Benadryl Overdose in Dogs

It is possible to overdose on Benadryl. Signs of an overdose include hyper-excitability of the central nervous system (CNS) and can be deadly. Other indication to watch for are:

  • Rapid heart beat
  • Dilated pupils
  • Agitation
  • Constipation
  • Seizures

If you think your dog has overdosed on Benadryl, call your vet or emergency veterinary health center instantly.

Some dogs establish an allergy to Benadryl. If your dog begins having symptoms of an allergic reaction, look for veterinary care instantly.

As Benadryl for dogs is frequently utilized to treat allergies, keep an eye on your dog after giving Benadryl for the very first time to make sure that the allergy symptoms don’t aggravate.

When Does Veterinarian Should Be Involved?

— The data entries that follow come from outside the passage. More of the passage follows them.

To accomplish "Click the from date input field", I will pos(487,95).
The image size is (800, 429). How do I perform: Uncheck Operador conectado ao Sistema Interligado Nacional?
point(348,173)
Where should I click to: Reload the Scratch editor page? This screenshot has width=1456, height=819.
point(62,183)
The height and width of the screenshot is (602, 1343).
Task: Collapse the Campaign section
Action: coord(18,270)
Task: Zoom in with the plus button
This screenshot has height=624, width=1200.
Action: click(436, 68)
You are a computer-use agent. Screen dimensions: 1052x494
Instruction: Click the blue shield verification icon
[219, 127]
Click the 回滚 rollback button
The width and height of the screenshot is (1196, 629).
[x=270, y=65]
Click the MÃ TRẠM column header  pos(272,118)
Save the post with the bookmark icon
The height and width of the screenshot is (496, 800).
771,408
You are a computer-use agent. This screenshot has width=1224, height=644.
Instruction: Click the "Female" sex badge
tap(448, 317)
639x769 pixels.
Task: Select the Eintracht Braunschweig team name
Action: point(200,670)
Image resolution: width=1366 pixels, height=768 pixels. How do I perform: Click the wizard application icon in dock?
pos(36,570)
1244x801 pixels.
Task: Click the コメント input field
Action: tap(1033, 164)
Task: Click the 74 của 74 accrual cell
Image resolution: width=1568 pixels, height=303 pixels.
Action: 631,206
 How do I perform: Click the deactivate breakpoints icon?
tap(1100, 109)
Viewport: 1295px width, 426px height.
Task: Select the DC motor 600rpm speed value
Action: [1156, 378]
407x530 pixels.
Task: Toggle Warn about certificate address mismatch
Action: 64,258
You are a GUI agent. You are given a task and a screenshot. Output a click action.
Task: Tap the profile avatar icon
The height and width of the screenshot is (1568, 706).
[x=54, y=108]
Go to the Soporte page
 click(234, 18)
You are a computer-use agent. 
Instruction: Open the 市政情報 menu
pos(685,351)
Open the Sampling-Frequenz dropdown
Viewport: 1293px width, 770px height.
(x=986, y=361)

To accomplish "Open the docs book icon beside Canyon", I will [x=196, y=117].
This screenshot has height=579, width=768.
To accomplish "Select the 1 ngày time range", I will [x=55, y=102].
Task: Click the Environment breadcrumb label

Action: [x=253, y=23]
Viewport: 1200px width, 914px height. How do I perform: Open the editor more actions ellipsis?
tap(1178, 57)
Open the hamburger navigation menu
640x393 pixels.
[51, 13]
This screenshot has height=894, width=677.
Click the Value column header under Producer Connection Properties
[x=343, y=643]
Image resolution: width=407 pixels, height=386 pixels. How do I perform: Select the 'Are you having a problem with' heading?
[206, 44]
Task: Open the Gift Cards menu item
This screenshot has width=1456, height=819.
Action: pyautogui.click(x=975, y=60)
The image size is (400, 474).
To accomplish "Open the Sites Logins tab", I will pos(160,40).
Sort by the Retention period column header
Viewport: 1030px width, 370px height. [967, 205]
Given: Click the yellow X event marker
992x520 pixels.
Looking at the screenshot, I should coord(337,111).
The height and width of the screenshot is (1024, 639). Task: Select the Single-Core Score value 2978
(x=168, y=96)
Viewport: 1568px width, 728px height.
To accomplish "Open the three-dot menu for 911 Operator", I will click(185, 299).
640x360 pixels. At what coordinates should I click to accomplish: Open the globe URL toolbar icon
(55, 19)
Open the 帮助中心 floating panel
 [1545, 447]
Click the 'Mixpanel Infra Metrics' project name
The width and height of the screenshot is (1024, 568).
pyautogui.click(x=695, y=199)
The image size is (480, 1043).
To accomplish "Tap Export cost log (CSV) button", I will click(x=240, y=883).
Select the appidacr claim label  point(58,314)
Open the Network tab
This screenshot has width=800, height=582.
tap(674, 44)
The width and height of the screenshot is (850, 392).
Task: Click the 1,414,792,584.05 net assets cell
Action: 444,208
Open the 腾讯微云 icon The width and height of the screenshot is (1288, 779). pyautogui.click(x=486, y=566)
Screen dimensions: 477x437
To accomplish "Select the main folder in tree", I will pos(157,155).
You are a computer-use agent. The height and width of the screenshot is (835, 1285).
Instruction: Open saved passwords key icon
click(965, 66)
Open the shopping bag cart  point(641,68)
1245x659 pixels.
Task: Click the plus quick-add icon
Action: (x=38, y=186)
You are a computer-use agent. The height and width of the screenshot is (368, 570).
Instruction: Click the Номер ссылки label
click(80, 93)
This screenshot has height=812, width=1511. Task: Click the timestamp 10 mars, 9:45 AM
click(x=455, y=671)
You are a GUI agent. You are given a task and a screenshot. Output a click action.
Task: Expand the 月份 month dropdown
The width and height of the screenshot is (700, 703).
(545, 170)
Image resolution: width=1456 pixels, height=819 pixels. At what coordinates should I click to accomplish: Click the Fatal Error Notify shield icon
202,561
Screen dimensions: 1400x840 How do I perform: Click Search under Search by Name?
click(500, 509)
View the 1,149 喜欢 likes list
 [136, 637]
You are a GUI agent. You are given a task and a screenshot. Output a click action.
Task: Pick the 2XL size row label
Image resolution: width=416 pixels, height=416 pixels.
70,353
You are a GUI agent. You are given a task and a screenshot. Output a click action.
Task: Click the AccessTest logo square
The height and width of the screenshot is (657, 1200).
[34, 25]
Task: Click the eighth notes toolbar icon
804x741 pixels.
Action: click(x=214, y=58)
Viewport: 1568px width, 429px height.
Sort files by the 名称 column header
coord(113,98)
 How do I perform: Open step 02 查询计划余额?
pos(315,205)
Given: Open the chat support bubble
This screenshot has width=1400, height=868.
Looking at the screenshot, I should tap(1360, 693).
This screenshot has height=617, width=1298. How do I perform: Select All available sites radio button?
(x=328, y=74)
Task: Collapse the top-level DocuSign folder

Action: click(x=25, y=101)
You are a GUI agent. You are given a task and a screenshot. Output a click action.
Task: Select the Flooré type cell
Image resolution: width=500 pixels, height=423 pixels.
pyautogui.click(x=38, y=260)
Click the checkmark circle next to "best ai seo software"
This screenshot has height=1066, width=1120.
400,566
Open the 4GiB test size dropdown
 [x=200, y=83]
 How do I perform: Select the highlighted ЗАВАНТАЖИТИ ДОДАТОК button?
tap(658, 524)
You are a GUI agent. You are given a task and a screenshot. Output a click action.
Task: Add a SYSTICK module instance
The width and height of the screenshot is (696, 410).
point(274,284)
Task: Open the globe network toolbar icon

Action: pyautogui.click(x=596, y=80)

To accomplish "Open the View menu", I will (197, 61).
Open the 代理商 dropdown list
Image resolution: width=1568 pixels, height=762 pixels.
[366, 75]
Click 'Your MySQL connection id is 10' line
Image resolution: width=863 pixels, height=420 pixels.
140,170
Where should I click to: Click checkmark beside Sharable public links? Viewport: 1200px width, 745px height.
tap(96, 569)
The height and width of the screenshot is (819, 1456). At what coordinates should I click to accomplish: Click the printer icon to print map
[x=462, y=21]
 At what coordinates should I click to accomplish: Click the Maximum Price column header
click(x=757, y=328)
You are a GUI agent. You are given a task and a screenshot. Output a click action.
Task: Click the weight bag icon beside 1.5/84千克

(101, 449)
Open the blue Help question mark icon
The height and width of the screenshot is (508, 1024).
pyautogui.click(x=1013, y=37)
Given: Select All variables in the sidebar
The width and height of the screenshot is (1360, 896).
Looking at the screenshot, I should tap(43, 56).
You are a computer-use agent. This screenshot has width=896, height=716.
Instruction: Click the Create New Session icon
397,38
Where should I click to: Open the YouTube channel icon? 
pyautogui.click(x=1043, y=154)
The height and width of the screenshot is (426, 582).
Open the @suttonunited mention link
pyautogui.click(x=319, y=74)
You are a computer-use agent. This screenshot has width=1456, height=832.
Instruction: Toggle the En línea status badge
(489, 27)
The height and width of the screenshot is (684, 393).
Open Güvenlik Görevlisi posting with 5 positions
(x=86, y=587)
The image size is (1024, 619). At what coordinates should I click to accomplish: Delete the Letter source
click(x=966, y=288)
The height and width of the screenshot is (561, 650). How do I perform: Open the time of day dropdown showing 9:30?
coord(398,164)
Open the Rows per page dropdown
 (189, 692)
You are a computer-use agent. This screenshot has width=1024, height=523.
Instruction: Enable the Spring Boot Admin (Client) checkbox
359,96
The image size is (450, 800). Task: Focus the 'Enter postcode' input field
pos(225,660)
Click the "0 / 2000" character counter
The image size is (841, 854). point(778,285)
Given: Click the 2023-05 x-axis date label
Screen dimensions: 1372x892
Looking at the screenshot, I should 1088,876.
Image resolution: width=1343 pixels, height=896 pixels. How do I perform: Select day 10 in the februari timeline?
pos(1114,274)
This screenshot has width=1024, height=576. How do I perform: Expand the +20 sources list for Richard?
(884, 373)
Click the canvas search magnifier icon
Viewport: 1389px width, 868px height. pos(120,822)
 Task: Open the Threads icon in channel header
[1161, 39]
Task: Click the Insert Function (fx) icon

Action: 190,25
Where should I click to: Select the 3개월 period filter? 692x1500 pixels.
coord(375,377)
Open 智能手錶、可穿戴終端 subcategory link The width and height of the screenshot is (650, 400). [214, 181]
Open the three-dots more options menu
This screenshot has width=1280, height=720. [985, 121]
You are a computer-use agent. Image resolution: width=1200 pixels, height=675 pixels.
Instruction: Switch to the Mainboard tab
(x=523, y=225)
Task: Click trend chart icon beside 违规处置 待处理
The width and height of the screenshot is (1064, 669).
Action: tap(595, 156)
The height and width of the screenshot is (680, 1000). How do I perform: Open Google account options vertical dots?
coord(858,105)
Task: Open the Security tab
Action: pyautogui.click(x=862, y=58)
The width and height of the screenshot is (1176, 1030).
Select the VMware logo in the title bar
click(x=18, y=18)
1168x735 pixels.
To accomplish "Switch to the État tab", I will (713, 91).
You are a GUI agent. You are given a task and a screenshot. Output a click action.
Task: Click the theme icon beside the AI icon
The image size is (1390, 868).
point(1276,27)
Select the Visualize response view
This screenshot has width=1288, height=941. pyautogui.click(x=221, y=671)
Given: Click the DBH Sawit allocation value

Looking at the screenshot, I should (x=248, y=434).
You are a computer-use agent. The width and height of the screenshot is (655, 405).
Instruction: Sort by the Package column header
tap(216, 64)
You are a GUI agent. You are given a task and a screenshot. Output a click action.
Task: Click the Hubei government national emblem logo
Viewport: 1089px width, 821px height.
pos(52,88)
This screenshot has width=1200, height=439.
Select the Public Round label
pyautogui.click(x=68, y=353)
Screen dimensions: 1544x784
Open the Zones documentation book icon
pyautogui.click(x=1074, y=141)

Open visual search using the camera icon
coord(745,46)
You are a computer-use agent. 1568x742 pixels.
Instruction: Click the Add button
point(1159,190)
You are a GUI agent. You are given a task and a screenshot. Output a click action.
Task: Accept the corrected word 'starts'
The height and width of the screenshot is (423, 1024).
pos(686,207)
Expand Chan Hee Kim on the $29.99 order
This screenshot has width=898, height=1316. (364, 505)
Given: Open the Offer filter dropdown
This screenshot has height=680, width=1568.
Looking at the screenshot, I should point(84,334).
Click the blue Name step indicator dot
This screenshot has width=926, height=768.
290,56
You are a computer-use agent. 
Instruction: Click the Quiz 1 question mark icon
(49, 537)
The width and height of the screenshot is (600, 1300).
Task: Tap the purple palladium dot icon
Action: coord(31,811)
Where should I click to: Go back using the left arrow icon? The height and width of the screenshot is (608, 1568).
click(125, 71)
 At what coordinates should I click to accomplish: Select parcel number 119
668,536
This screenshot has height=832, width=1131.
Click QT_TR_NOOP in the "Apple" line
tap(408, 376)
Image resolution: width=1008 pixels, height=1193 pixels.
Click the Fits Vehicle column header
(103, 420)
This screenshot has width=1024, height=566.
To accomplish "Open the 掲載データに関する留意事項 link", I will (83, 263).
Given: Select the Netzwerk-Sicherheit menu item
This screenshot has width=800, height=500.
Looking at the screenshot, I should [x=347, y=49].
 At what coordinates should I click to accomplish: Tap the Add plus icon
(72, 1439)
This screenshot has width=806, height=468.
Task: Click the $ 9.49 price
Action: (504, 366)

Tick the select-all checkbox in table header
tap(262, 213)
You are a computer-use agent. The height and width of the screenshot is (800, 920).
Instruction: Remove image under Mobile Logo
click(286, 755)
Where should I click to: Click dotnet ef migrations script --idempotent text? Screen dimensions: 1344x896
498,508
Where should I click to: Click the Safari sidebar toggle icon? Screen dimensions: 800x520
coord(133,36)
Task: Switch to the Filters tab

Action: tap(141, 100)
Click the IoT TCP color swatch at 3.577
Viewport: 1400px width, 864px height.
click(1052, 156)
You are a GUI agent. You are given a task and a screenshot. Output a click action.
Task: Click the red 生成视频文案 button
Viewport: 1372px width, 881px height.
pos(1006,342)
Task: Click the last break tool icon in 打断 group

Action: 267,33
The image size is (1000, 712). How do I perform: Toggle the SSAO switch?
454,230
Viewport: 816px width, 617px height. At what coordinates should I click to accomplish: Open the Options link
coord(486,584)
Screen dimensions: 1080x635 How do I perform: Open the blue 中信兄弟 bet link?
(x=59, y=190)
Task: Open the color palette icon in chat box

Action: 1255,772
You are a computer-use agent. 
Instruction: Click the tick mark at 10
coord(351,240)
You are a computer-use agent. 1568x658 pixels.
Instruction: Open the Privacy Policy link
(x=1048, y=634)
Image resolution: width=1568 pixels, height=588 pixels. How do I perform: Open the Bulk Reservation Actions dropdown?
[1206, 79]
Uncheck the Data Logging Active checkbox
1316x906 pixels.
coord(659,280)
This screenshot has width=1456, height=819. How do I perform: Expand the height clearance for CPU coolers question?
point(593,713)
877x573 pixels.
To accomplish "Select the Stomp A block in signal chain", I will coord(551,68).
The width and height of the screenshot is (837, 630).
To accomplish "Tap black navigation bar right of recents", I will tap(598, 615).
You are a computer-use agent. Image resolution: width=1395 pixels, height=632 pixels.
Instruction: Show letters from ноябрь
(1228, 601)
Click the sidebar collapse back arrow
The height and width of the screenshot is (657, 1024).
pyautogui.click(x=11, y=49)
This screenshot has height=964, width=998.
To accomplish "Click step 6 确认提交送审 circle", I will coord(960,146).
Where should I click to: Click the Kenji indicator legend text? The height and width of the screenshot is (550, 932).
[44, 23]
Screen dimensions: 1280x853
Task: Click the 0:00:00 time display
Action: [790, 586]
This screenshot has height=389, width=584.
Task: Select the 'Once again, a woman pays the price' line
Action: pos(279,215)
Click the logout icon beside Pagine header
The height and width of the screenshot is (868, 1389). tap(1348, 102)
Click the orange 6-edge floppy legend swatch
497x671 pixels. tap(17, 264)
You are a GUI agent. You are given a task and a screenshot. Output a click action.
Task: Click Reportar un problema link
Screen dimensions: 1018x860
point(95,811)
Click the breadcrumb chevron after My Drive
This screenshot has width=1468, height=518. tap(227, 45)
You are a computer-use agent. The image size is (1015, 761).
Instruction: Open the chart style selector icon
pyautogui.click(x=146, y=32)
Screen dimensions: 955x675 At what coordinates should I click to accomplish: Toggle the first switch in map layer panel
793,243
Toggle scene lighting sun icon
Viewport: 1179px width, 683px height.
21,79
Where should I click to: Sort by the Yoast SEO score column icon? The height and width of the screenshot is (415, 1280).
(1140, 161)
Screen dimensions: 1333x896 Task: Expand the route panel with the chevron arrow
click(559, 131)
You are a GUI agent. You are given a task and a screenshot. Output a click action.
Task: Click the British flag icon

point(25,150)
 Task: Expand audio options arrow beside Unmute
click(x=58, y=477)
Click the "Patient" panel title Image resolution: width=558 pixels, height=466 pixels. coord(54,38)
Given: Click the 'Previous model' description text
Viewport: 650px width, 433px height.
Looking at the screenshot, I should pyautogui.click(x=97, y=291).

Oral Benadryl is considered a moderate to reasonably effective antihistamine. If a pet is having an acute allergy with facial swelling or difficulty breathing, avoid the oral medications and go straight to the vet. Lots of allergic diseases need a combination of medications and treatment of underlying infections; if your animal is not reacting to the medication, speak to your vet for other options.

Reyus Mammadli
Having engineering and medical education, in recent years actively engaged in the study of the development, reproduction of domestic animals. Special attention is paid to the treatment and prevention of diseases of Pets.
Pet Health
Leave a Reply

  1. Geta Martins

    My dog hates eating Benadryl, but in some cases it’s needed since he’s a Boston Terrier and he’ll break out in a rash due to an innate sensitivity that he has.

  2. Dr. Unker

    Every pet person ought to own “The Pill Book Guide to Medication For Your Dog And Cat, Bantam Books. p 198, Benadryl (Diphenhydramine) there are lots of preventative measures and possible side effects such as Common: drowsiness, dry mouth and urine retention. Uncommon decreased hunger, vomiting and diarrhea.


    Dogs: 1-2 mg/lb 3-4 times a day

    Felines: 1-2 mg/lb 2-3 times a day

    Drug kind: Diphenhydramine can be found in a variety of forms for internal and external use. The pediatric elixir or syrup (12.5 mg/ml) might be the most convenient form to administer orally to dogs and felines. It is also available in 25mg and 50mg tablets and capsules and injectable.

  3. Susie Richardson

    It is safe to give most dogs Benadryl however this is something best asked of your veterinarian as your dog may have a condition that may hurt your dog. I have actually offered Benadryl to my Blue Tick Coonhound to try to stop his chewing of his paws (my veterinarian recommended me to try it and provided me dose details), nevertheless a vet likewise told me to give Benadryl to my 20 pound dachshund and it had an awful effect on him. While my larger dog got a little sleepy my small dachshund had the opposite response and he was restless, his heart was pounding quickly and it didn’t assist him at all. I never ever offered my dachshund Benadryl again after the first time due to the bad side effects. Please contact your vet about offering Benadryl to your dog and likewise about the dosing directions.

  4. Natasha Harris

    Benadryl is definitely safe to give to dogs in the appropriate dose, for instance I give my 22 LB dog a single 25 mg dose of Benadryl. Excessive Benadryl will cause seizures. More than likely it will not eliminate your dog however you truly don’t wish to offer to much since seizures are severe. If you have a Brachycephalic dog (pugs, frenchie’s and other short nosed dogs) that gets an allergy that could kill your dog in a brief time which is really when Benadryl is available in very handy. I am not a veterinarian so please call your vet and ask the right dosage for your dog. Then go out and get some since in certain situations Benadryl is a life saver.